Auf das Arbeitsverhältnis findet aufgrund beiderseitiger Tarifbindung der Tarifvertrag über die Gewährung einer Jahressonderzahlung für die Arbeitnehmer in der Steine- und Erden-Industrie und im Betonsteinhandwerk in Bayern vom 17. Juni 2000 – gültig ab dem 1. Januar 2000 – Anwendung. In dessen § 2 Ziffer 1 ist geregelt, dass gewerbliche Arbeitnehmer Anspruch auf eine Jahressonderzahlung in Höhe von 165 Tarifstundenlöhnen auf der Basis der tariflichen Jahressonderzahlung 1999 haben.
Der Tarifstundenlohn des Klägers stieg von 12,25 Euro im Jahr 1999 auf 13,49 Euro im Jahr 2006. Seine Jahressondervergütung für 2006 betrug 2.226,00 Euro.

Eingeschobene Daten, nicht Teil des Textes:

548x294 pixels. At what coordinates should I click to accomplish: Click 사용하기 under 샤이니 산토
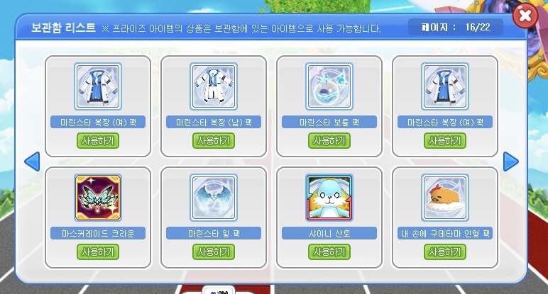[x=329, y=251]
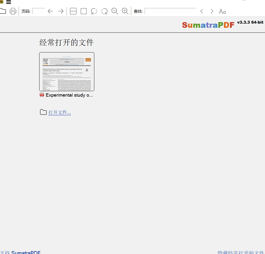The width and height of the screenshot is (265, 254).
Task: Open a file using the folder icon
Action: click(3, 11)
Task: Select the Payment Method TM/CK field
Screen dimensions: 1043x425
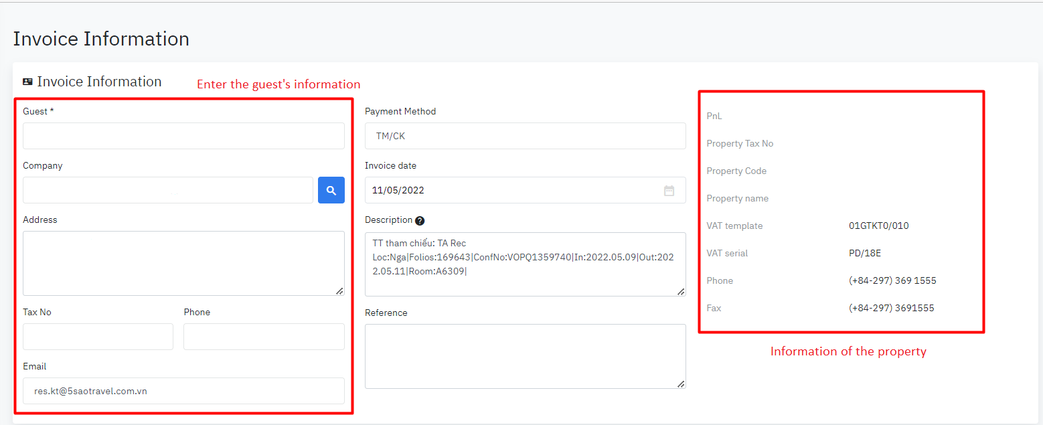Action: 525,136
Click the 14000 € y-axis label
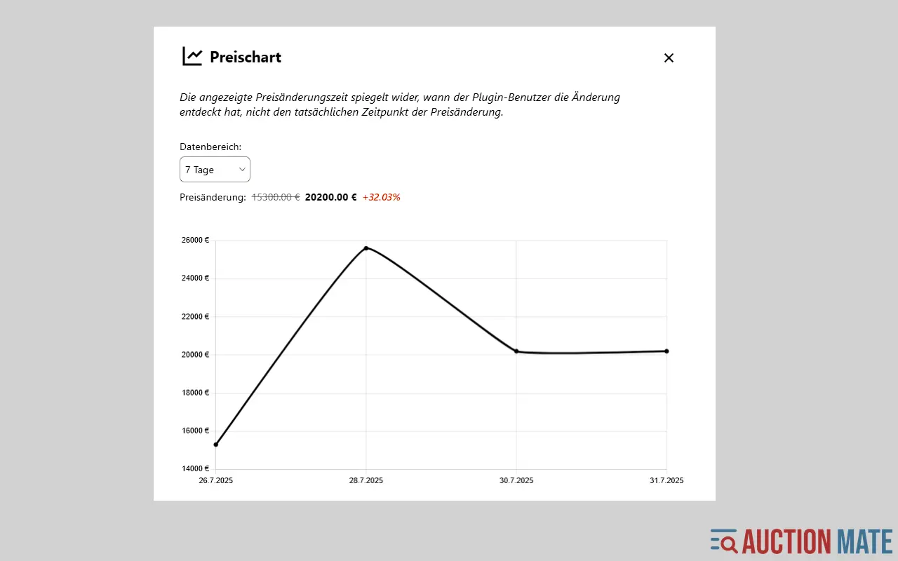 195,468
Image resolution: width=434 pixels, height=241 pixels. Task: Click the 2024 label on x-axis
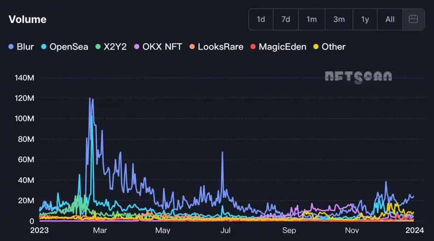(x=415, y=230)
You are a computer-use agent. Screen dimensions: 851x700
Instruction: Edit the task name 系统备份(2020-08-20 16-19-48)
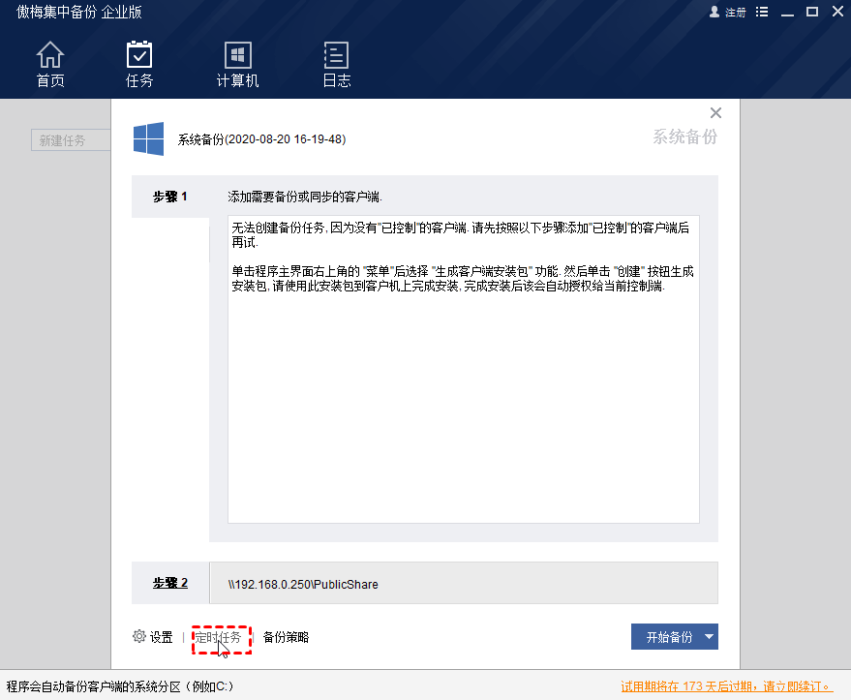pos(261,139)
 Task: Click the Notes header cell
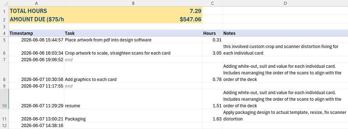(285, 33)
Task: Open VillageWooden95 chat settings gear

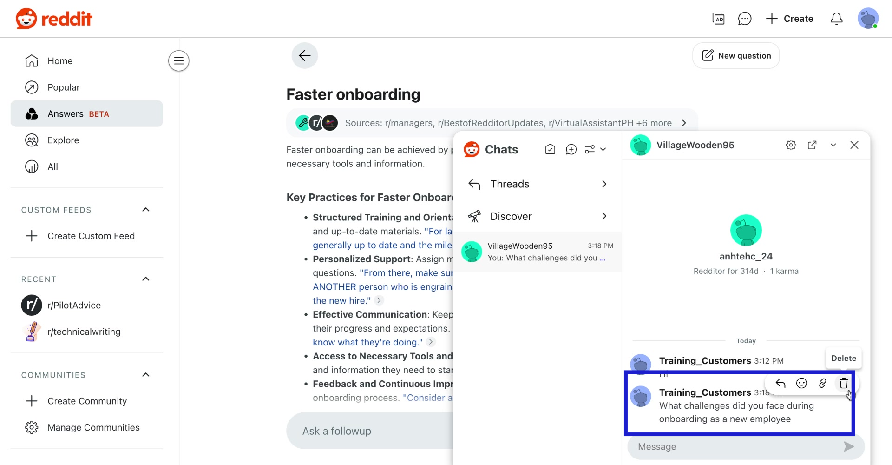Action: pos(791,145)
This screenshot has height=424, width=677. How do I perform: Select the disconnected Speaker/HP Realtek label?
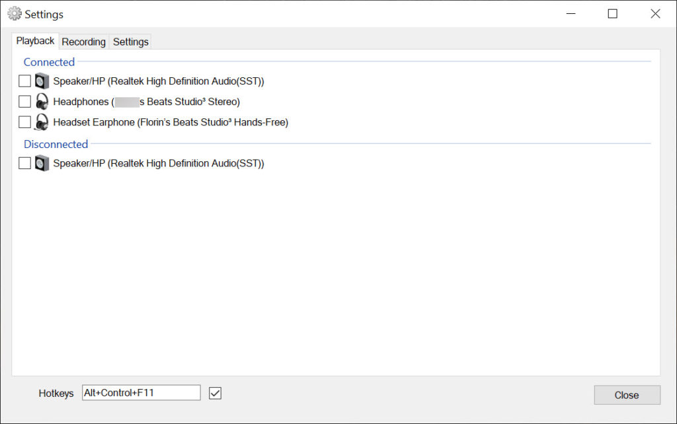click(x=159, y=163)
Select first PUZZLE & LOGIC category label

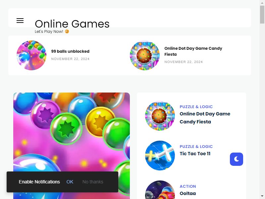click(x=196, y=107)
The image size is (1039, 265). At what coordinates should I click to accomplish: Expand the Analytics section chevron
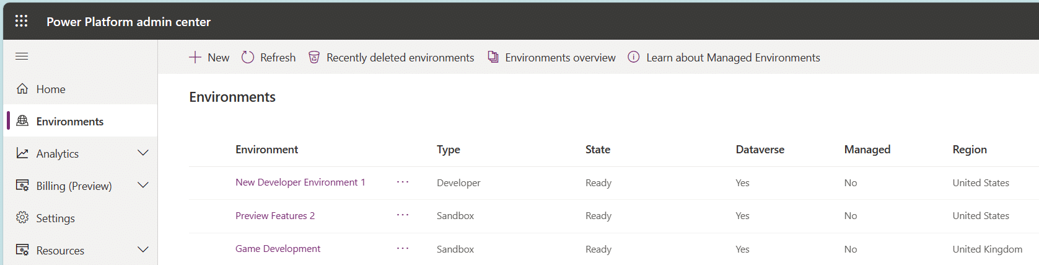[143, 153]
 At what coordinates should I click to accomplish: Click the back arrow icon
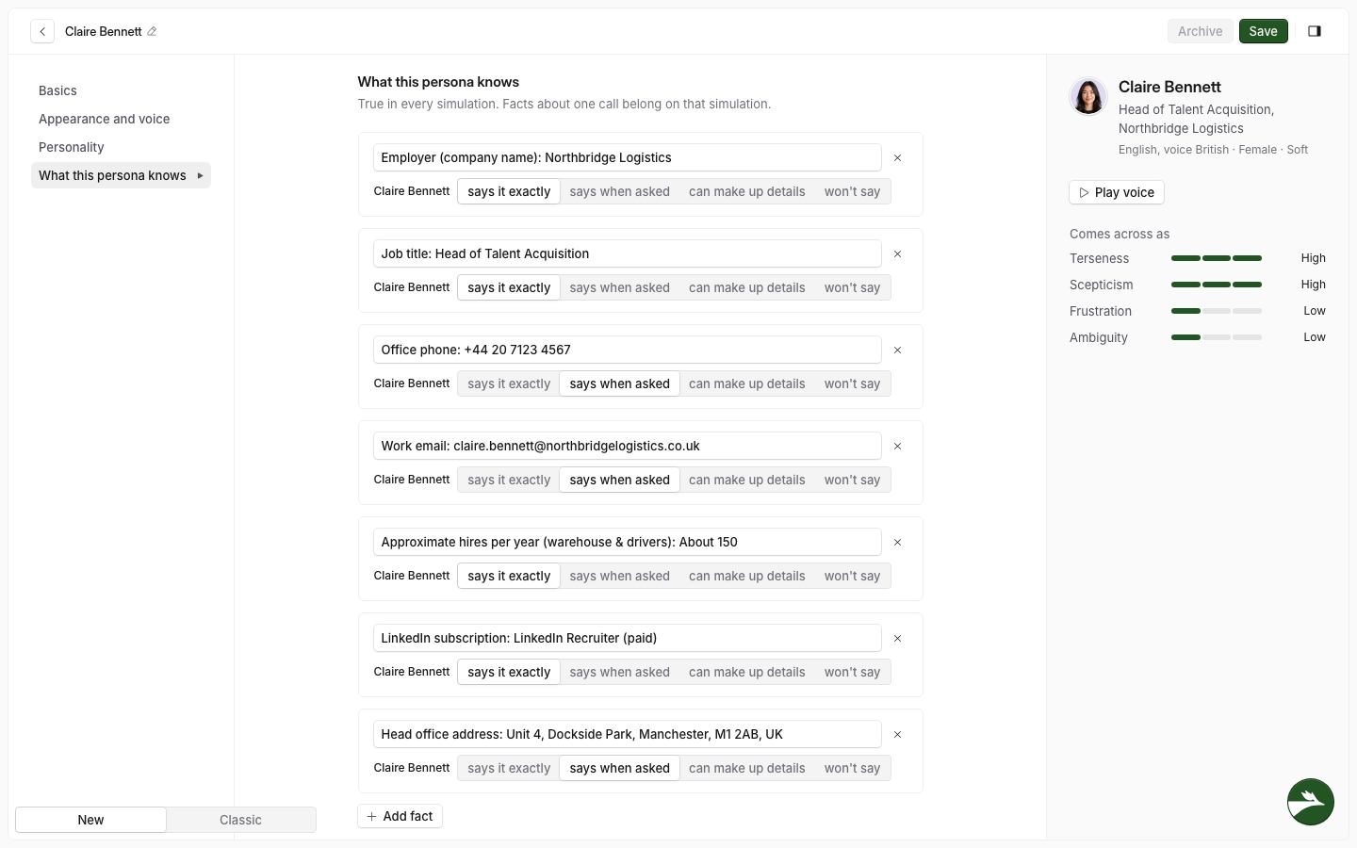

Mit der Klageschrift hat der Kläger dargelegt, er habe folgende Jahressonderzahlungen bezogen:
1999 3.672,90 DM 1.875,05 Euro
2000 3.750,45 DM 1.914,64 Euro
2001 3.750,45 DM 1.914,64 Euro
2002 1.965,15 Euro
2003 2.154,90 Euro
2004 2.191,20 Euro
2005 2.041,00 Euro
Die Beklagte schloss für ihre bayerischen Werke in N und F im Jahr 2001 einen Überleitungstarifvertrag, wonach ab dem 1. Mai 2001 die Tarifverträge des Landesverbands Beton- und Bimsindustrie Rheinland-Pfalz e. V. gelten sollten. Für die Lohn-/Gehaltsgruppeneinteilung und die Stundenlohnhöhe sollte der Tarifvertrag des bayerischen Landesverbands in der jeweiligen Fassung gelten. Für gesondert genannte Mitarbeiter sollte ua. für die Jahressondervergütung eine besondere Vereinbarung erfolgen. Gegenüber dem Betriebsrat der Werke N und F versicherte der Geschäftsleiter G am 28. November 2000, dass die Jahressonderzahlung nach dem Tarifvertrag Bayern abgerechnet werde.
Dem Kläger sowie sämtlichen betroffenen Arbeitnehmern wurde Ende des Jahres 2003 mitgeteilt, dass ihr „Arbeitsverhältnis zum 1. Januar 2004 automatisch“ auf die Beklagte übergehe, die „in sämtliche Rechte und Pflichten“ ihres Arbeitsverhältnisses eintrete.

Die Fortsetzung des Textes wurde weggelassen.